Hannah is hoping the streams of the McCooeys will introduce a whole new generation to the work of her grandfather who was born 110 years ago.
She said: “Obviously I’m too young to have known the McCooeys but I grew up listening to stories about the radio series from my mother. I know how popular they were back in the day. People still talk about them.
“It will be particularly special for us to give older residents in care homes something of nostalgic value to enjoy despite facing months of isolation from their loved ones.
“My mother was really looking forward to the revival but with the impact of the pandemic and after losing her so suddenly it was decided to postpone it.
“The new production will, I hope, also let people learn a bit about the huge contribution that my grandfather and my mother made to developing the vibrant arts community here.”
Hannah’s dad Colin will also be in the cast along with popular actors including Dan Gordon, Maria Connolly and Christina Nelson, who will all be socially distanced as they recreate a radio studio from the 40s and 50s wearing costumes of the time.
It had been hoped that Roma’s actress sister Frances would have been able to be involved but Covid travel restrictions stopped her flying over from her home in England.
Legendary comedian James Young was in the cast of the radio play, which first aired in May 1949 and ran for seven years with Joseph Tomelty writing a 6,000 word script for every weekly episode.
An article in the Catholic Standard newspaper in December 1953 said that the BBC’s audience research department reported that every Saturday evening between 6.55pm and 7.15pm around 294,000 people in the ‘six counties’ listened to the McCooeys and were joined by another 70,000 from outside the province.
It said for repeats of the show on Tuesdays at 6.40pm the listening figures topped 180,000 bringing the total number of people who heard the McCooeys every week to a staggering half million which the Standard said was ‘phenomenal for this region,’ and was only surpassed by news bulletins.
A lengthy analysis of the popularity of the McCooeys said: “It is an Irish programme, concerned with the vicissitudes of an Irish family, a true Ulster family, with wide connections in town and country. It bears no resemblance to any of the families so popular on the radio across the water. It does not achieve its effect by smart wisecracks, double-meaning jokes or unkind wit. It is popular because we like the people the programme and because it holds up the mirror to many of our foibles.”
Hannah said that picking just three episodes of the McCooeys was a challenge, adding: “We have boxes and boxes of seven years of my grandfather’s scripts and our director Michael Quinn had to go through them to decide on the three episodes which felt right for the new project.
“The episodes concern a missing raffle ticket, a wedding and a romantic break-up.
“As far as we know only three recordings of the McCooeys are still in existence and my mother used to take them along with her to play at talks she was giving on the series.”
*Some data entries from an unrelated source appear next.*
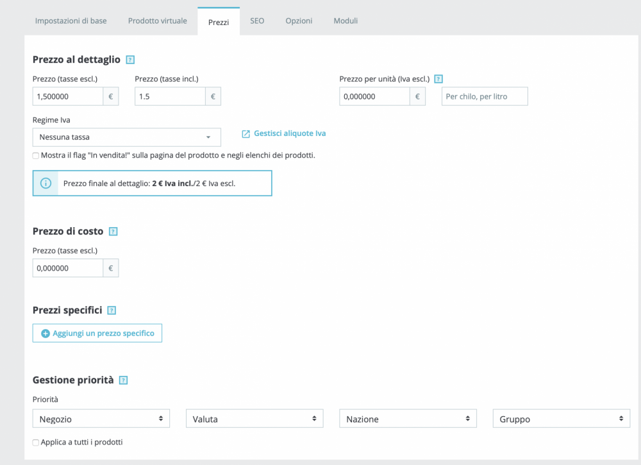Click help icon next to Prezzo per unità

coord(438,79)
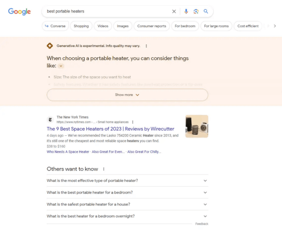Click the generative AI sparkle icon
This screenshot has height=233, width=282.
50,46
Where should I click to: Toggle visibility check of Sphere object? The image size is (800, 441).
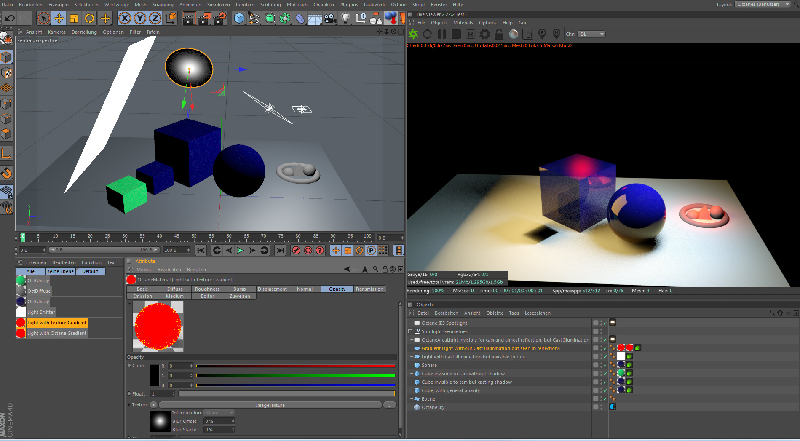pyautogui.click(x=605, y=365)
Hannah, who lives in the Republic and who like her two sisters is involved in the theatre, said she and her siblings Ruth and Rae were still trying to come to terms with her mother’s death last year which was not Covid-related.
“I have good days and bad days,” she said. “One of the best ones was getting the funding to put down on record the songs that she wrote for Centre Stage’s Christmas shows down the years. It was wonderful but it was bitter sweet because she wasn’t there for me to say that we had done it.
“But you know, I think she’s always with me, and she’s for ever having a word in my ear here and there.”